"Os corpos esquartejados de bebés vão aparecer em lixeiras de toda a espécie ao olhar horrorizado ou faminto de pessoas e animais", continua o padre Luciano Guerra no seu texto. "Estou a recordar imagens que têm aparecido publicamente e serão mais numerosas à maneira que o aborto deixar de ser considerado crime", diz ainda o artigo, publicado no passado dia 13.
Luciano Guerra contesta o acesso das "mulheres abortistas" aos hospitais, "onde já faltam camas e serviços para as parturientes, para os doentes das urgências e para os que estão meses ou anos à espera de ser operados". Prevê então que esta "visão do sangue de tantos corpos inocentes atirados para as lixeiras" ou "transformados em cremes de amaciar a pele das próprias mães" criará uma revolta, maior do que a "dos dramas das mulheres pobres que morrem em abortos clandestinos".
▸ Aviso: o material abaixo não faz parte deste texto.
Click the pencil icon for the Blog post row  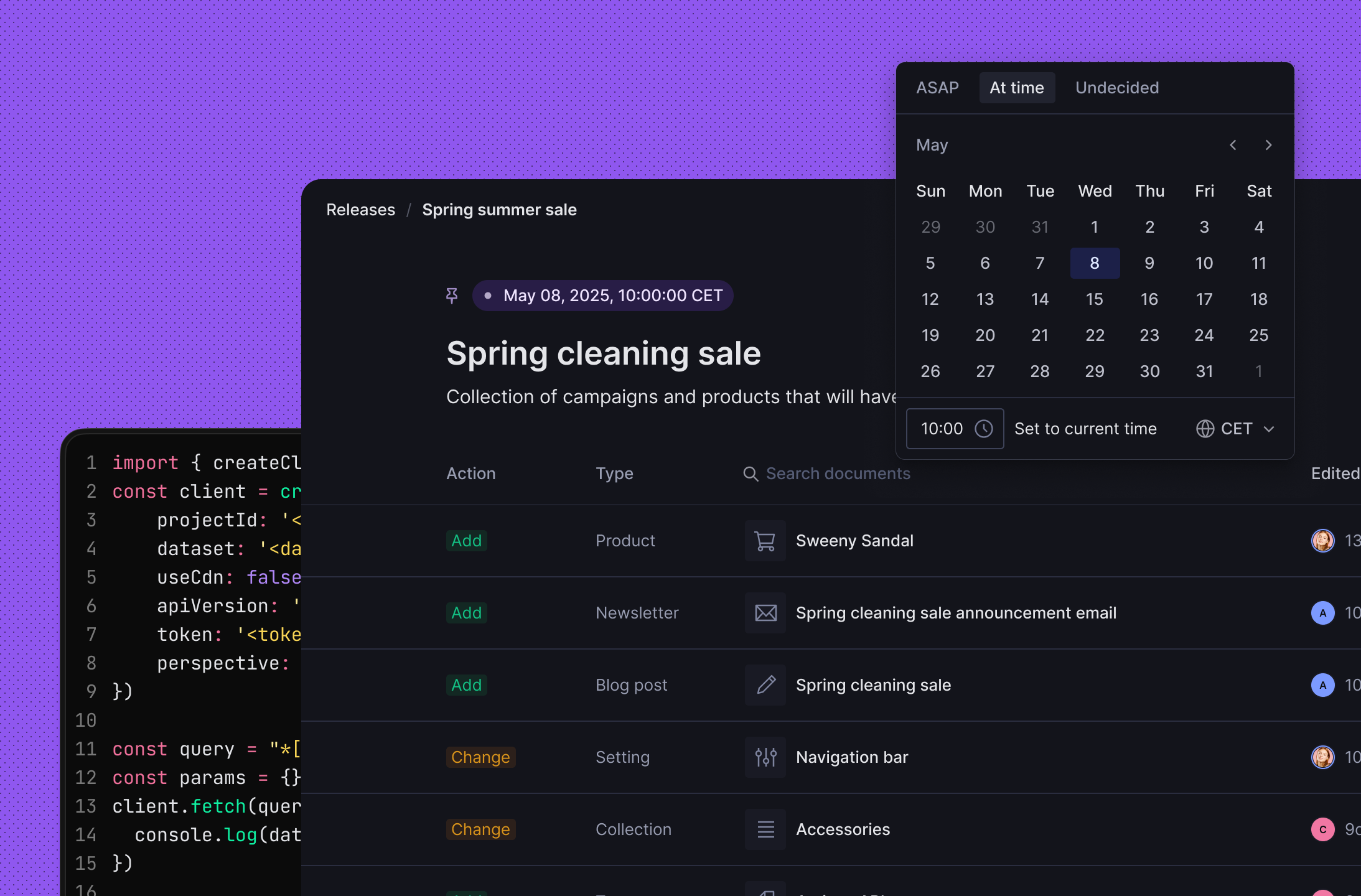click(765, 685)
O coordenador nacional da Pastoral da Saúde, o padre Vítor Feytor Pinto, manifesta "respeito pelo colega" mas considera as suas declarações "infelizes". Afirma que o tema do aborto "tem que ser tratado cientificamente e não assim, dando-lhe uma dimensão chocante".
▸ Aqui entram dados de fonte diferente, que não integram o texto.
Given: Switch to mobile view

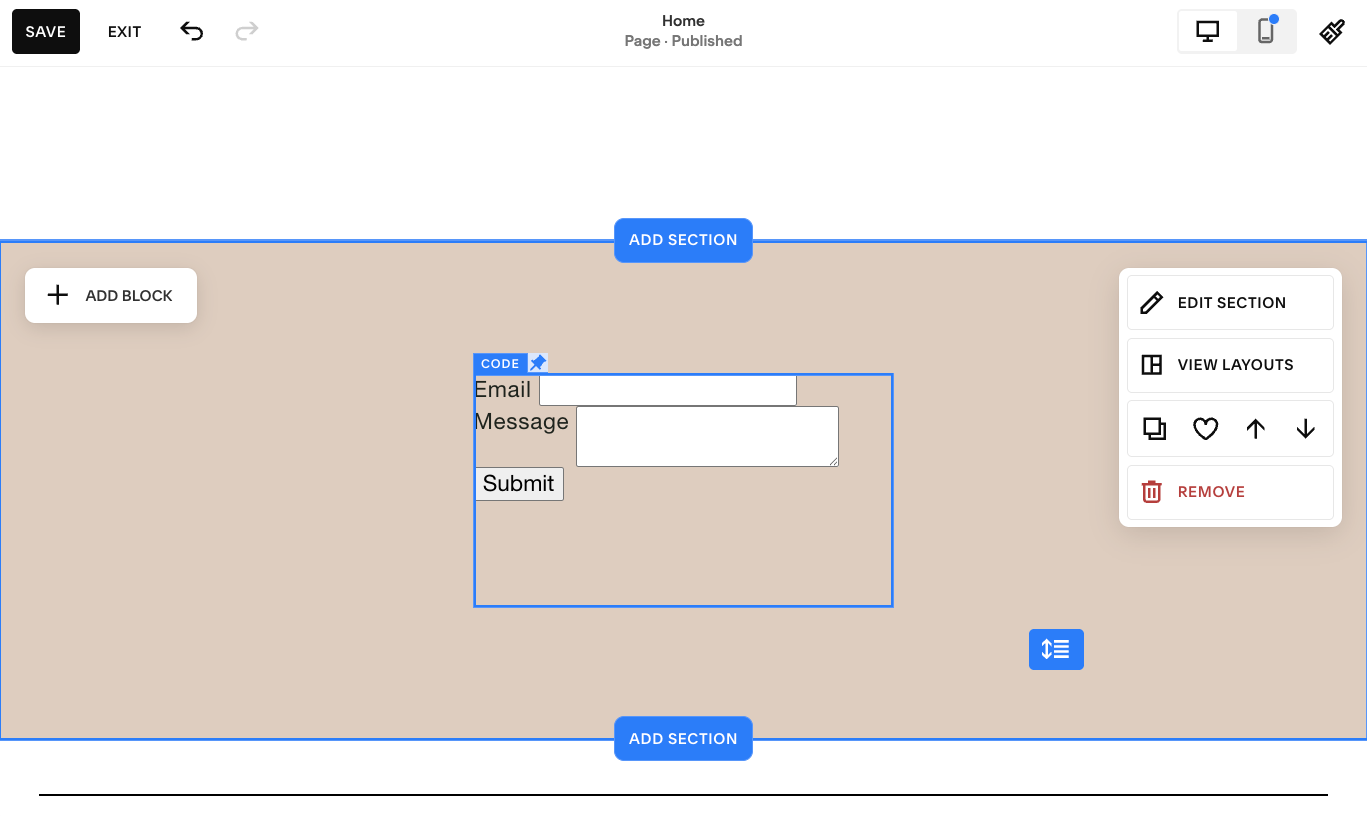Looking at the screenshot, I should tap(1266, 31).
Segundo disse ao PÚBLICO, o aborto é uma questão ética, e não religiosa, que tem de ser estudada. Feytor Pinto cita a Convenção dos Direitos da Criança quando diz que a vida humana deve ser respeitada "antes e depois do nascimento". "Não lhe estou a citar um Papa...", ressalva.
O responsável, que é membro do Conselho Pontifício para a Pastoral da Saúde (um órgão da Santa Sé), acrescenta que este tipo de declarações "devem ser evitadas", porque acabam por "criar resistências, em vez de discutir a questão de fundo". "Preocupamo-nos muito com o problema do aborto mas não gostaríamos de vê-lo tratado assim", reforça.
"Com o país outra vez a discutir a questão do aborto é natural que posições mais fanáticas se exacerbem neste momento", comenta por seu lado o director executivo da Associação de Planeamento Familiar, Duarte Vilar. "É o preparar de posições para um referendo que vai acontecer proximamente". Considera, ainda assim, que "é um tipo de declarações que só compromete quem as diz" porque revelam "fanatismo e autismo em relação ao problema". E critica esta "obsessão pelo sangue", quando do que se trata é "de atender à saúde da mulher".
O aborto não pode ser uma forma de controlo da natalidade, sustenta, mas o aborto clandestino faz-se "de forma insegura, indigna e desacompanhada"; no aborto legal "trabalha-se com a mulher, para não repetir a experiência".
No seu editorial, Luciano Guerra coloca o aborto ao mesmo nível da união de homossexuais. Prevendo que um dia o Parlamento europeu imponha a toda a Europa casamentos do mesmo sexo, considera que, tal como o aborto, este é um problema que coloca em causa "a sobrevivência civilizacional do nosso continente".